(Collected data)
::::::::

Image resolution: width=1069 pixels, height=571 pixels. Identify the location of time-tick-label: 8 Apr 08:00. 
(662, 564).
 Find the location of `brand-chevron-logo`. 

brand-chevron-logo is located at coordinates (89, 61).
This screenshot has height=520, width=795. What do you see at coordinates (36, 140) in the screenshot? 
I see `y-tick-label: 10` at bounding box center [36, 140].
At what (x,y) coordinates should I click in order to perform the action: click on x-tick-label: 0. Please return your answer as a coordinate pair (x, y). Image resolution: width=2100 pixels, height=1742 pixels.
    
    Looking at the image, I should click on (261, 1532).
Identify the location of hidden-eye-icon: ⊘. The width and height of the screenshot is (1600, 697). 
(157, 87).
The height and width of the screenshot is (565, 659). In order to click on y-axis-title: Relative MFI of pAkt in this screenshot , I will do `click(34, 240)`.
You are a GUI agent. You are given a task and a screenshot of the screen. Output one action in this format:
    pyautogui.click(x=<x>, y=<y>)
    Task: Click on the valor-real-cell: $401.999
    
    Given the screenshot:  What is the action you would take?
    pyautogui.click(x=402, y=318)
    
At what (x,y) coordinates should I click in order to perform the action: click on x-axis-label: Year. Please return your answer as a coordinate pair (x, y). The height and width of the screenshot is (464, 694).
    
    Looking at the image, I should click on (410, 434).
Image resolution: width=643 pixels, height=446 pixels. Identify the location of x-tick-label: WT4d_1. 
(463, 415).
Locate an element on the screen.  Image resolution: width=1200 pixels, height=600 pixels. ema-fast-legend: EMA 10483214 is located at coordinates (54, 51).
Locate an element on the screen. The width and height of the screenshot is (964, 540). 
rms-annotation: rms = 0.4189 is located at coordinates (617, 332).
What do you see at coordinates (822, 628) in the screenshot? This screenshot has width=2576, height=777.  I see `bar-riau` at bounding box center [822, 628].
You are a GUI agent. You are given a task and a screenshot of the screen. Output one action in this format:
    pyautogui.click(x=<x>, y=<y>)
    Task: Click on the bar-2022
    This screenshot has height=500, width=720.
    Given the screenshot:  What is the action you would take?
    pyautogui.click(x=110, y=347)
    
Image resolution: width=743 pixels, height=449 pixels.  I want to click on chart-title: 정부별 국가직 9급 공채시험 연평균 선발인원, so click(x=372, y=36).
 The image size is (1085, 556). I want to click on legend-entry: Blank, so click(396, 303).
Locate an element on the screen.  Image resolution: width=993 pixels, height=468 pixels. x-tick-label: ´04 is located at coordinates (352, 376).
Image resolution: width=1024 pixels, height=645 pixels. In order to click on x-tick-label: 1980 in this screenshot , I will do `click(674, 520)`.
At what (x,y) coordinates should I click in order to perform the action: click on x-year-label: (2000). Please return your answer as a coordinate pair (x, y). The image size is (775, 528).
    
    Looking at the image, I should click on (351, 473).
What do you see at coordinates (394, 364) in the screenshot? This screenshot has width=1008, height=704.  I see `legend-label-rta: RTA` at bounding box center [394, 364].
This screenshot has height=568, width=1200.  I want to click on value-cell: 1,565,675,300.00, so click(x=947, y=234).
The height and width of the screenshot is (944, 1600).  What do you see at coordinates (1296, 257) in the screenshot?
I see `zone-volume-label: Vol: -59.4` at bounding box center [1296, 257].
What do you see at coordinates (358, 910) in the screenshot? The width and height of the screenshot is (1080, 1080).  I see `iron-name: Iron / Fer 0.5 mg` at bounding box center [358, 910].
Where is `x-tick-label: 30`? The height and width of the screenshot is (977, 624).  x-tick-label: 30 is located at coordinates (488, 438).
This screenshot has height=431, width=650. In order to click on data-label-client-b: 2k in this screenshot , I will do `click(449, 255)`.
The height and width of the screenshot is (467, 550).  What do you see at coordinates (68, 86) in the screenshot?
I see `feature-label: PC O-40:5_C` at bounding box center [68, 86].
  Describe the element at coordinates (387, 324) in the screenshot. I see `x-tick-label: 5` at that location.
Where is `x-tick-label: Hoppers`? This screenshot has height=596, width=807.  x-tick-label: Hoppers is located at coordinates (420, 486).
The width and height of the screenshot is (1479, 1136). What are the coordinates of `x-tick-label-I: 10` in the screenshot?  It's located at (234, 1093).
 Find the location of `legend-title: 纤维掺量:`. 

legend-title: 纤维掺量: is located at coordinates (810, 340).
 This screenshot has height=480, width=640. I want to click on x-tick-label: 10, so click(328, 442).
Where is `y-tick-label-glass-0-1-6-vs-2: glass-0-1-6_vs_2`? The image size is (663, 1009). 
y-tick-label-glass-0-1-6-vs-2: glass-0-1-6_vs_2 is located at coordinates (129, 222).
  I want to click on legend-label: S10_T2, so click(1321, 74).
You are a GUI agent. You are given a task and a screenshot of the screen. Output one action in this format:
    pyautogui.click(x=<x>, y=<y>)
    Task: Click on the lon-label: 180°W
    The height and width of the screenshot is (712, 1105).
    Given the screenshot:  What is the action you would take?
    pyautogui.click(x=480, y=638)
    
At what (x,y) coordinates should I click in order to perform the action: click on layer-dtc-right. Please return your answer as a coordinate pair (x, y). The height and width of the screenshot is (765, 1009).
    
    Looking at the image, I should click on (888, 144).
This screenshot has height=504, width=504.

::::::::

*PROBLEM TO WORK ON*. Repeat the lines of the collected data above verbatim, starting with the line containing "Identify the location of hidden-eye-icon: ⊘." and ending with the line containing "What do you see at coordinates (822, 628)", both included.

*TASK SOLUTION*.
Identify the location of hidden-eye-icon: ⊘. The width and height of the screenshot is (1600, 697). 
(157, 87).
The height and width of the screenshot is (565, 659). In order to click on y-axis-title: Relative MFI of pAkt in this screenshot , I will do `click(34, 240)`.
You are a GUI agent. You are given a task and a screenshot of the screen. Output one action in this format:
    pyautogui.click(x=<x>, y=<y>)
    Task: Click on the valor-real-cell: $401.999
    
    Given the screenshot:  What is the action you would take?
    pyautogui.click(x=402, y=318)
    
At what (x,y) coordinates should I click in order to perform the action: click on x-axis-label: Year. Please return your answer as a coordinate pair (x, y). The height and width of the screenshot is (464, 694).
    
    Looking at the image, I should click on (410, 434).
Image resolution: width=643 pixels, height=446 pixels. Identify the location of x-tick-label: WT4d_1. 
(463, 415).
Locate an element on the screen.  Image resolution: width=1200 pixels, height=600 pixels. ema-fast-legend: EMA 10483214 is located at coordinates (54, 51).
Locate an element on the screen. The width and height of the screenshot is (964, 540). 
rms-annotation: rms = 0.4189 is located at coordinates (617, 332).
What do you see at coordinates (822, 628) in the screenshot? This screenshot has width=2576, height=777.  I see `bar-riau` at bounding box center [822, 628].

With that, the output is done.